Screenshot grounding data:
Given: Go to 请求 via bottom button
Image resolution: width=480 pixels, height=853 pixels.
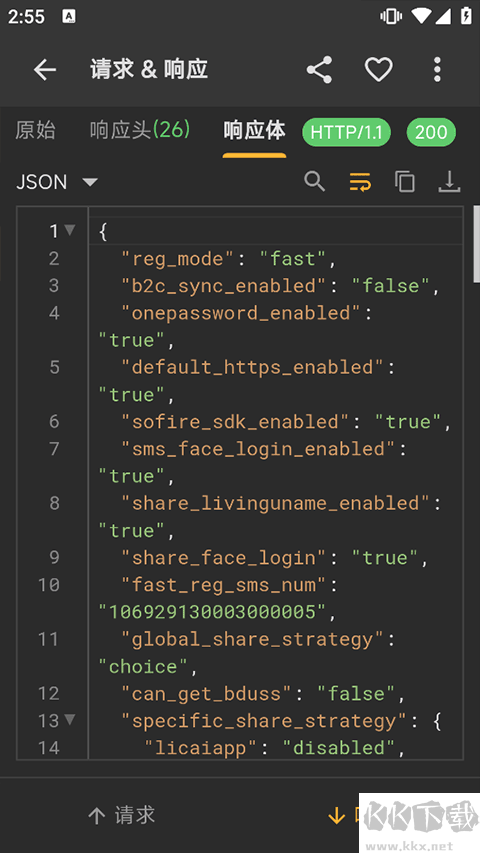Looking at the screenshot, I should pyautogui.click(x=121, y=815).
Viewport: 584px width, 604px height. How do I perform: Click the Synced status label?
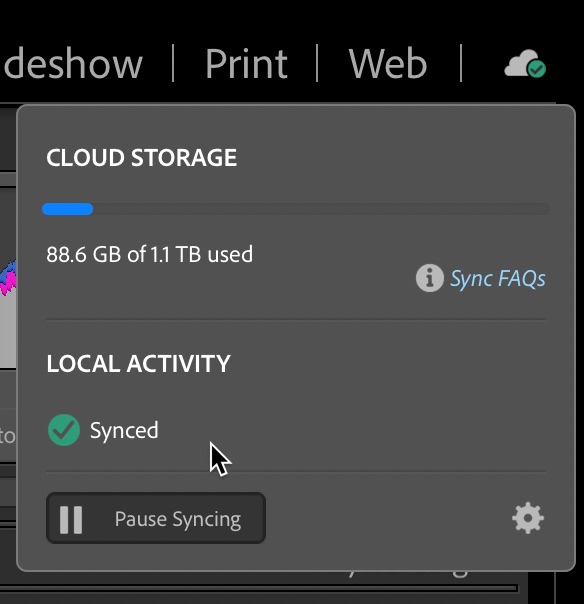124,430
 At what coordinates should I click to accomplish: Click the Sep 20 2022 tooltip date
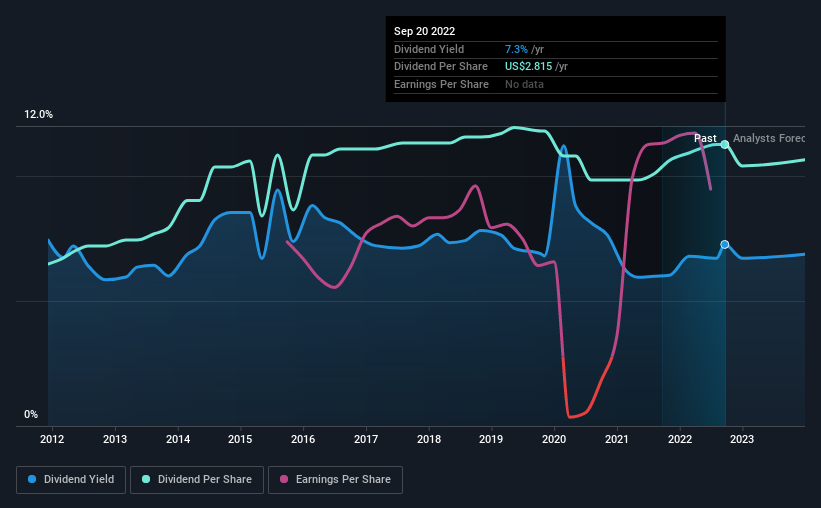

- _GOAL OF THE EXERCISE_: The records above need to be restated word for word, with the pictures left out.

- _OUTPUT OF THE TASK_:
Given: Go to 请求 via bottom button
Image resolution: width=480 pixels, height=853 pixels.
Looking at the screenshot, I should pyautogui.click(x=121, y=815).
Viewport: 584px width, 604px height. How do I perform: Click the Synced status label?
124,430
 At what coordinates should I click to accomplish: Click the Sep 20 2022 tooltip date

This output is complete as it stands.